**AVAILABLE DATA**:

....

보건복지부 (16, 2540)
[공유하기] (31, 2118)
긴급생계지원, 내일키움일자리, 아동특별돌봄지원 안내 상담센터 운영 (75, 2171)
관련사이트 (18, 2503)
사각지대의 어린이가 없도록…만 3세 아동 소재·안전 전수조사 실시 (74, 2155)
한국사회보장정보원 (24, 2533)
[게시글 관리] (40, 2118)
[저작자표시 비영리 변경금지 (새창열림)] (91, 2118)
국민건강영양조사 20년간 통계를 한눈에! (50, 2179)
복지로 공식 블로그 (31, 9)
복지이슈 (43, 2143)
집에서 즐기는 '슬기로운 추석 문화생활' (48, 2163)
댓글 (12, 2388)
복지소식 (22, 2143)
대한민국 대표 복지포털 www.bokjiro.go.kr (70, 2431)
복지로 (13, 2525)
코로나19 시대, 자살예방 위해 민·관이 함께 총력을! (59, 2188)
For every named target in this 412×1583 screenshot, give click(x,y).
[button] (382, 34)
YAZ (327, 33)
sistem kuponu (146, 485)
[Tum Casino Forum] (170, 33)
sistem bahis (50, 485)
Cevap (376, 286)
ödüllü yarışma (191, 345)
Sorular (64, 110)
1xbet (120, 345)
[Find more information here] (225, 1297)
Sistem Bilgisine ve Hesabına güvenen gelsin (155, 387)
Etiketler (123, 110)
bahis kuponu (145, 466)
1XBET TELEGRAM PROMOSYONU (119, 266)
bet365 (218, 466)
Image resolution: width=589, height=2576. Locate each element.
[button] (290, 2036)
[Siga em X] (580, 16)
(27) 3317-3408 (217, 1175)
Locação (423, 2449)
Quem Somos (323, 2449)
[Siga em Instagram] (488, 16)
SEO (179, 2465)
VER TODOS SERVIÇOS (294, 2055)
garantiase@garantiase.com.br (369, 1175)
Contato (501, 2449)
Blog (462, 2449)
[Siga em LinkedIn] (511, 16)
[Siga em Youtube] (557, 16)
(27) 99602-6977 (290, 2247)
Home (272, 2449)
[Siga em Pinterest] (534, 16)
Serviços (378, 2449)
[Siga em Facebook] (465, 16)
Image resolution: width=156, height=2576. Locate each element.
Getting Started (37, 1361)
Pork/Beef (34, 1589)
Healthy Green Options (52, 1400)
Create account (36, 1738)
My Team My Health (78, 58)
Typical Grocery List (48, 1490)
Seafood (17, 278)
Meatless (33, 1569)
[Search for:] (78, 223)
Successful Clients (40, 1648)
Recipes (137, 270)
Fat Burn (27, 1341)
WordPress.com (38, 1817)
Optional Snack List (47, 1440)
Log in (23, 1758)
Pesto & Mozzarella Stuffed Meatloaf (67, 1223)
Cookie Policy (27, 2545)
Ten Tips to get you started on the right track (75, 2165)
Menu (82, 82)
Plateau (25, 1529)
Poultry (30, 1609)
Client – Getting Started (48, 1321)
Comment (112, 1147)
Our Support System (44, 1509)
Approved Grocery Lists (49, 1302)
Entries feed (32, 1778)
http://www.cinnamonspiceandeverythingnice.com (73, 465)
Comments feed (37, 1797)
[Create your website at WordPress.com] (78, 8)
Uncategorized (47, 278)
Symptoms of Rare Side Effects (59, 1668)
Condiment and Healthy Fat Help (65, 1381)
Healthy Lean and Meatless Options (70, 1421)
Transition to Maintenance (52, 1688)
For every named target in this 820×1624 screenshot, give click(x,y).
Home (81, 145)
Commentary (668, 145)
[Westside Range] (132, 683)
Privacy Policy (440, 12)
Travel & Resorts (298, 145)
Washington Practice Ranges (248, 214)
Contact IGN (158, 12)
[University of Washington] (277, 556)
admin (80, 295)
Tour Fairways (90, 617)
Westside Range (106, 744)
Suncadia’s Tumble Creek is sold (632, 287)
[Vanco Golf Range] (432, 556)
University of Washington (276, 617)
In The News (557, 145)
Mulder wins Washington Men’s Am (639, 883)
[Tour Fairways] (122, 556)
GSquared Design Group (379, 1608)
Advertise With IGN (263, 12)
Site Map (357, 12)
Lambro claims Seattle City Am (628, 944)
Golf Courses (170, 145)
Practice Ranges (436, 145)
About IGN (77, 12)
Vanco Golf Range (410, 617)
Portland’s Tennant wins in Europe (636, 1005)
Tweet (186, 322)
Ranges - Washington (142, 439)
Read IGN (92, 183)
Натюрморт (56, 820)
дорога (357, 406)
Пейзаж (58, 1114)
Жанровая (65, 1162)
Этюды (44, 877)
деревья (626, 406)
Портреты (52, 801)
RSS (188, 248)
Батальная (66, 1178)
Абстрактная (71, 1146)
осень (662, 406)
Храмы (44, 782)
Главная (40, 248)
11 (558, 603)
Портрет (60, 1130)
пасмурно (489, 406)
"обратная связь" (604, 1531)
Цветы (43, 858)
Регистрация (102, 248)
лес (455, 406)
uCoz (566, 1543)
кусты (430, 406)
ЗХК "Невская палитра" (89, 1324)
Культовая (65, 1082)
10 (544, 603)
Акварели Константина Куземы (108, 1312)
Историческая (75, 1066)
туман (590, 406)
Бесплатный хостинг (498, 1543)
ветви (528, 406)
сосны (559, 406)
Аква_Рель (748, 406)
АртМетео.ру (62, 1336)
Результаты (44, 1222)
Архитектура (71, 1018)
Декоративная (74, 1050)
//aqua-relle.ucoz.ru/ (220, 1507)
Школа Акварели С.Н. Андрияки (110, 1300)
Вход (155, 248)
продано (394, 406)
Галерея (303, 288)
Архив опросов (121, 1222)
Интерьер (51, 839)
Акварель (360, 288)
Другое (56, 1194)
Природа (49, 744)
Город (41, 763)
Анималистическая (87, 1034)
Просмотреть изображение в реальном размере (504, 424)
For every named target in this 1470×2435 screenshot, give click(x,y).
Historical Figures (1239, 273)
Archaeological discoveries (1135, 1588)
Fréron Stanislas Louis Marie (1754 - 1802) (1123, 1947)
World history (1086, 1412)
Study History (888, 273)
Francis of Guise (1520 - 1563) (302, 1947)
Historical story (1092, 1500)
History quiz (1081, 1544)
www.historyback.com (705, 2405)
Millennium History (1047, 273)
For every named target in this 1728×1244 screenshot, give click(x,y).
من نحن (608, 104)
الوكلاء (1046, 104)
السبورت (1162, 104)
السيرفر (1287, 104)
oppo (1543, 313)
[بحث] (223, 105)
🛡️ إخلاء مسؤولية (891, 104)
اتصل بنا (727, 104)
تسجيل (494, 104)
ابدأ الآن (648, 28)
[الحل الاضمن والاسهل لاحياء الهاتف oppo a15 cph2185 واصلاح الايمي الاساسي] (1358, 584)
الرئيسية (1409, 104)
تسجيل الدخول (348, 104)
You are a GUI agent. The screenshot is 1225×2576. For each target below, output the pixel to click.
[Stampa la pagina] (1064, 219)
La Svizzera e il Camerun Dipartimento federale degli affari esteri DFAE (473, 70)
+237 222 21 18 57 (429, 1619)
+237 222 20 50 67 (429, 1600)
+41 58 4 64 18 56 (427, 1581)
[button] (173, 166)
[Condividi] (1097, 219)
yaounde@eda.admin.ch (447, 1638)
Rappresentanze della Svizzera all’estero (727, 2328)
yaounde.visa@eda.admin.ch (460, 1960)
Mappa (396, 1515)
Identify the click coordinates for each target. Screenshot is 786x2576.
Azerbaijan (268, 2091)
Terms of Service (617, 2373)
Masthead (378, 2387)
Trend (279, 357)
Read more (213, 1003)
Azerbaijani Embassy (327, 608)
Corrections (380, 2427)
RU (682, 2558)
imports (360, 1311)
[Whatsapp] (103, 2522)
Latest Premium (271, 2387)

....

**WHAT IS EXPECTED**: The lines to return are those in the entries above that include "Ranges".

**RESPONSE TO THE EXERCISE**:
Washington Practice Ranges (248, 214)
Practice Ranges (436, 145)
Ranges - Washington (142, 439)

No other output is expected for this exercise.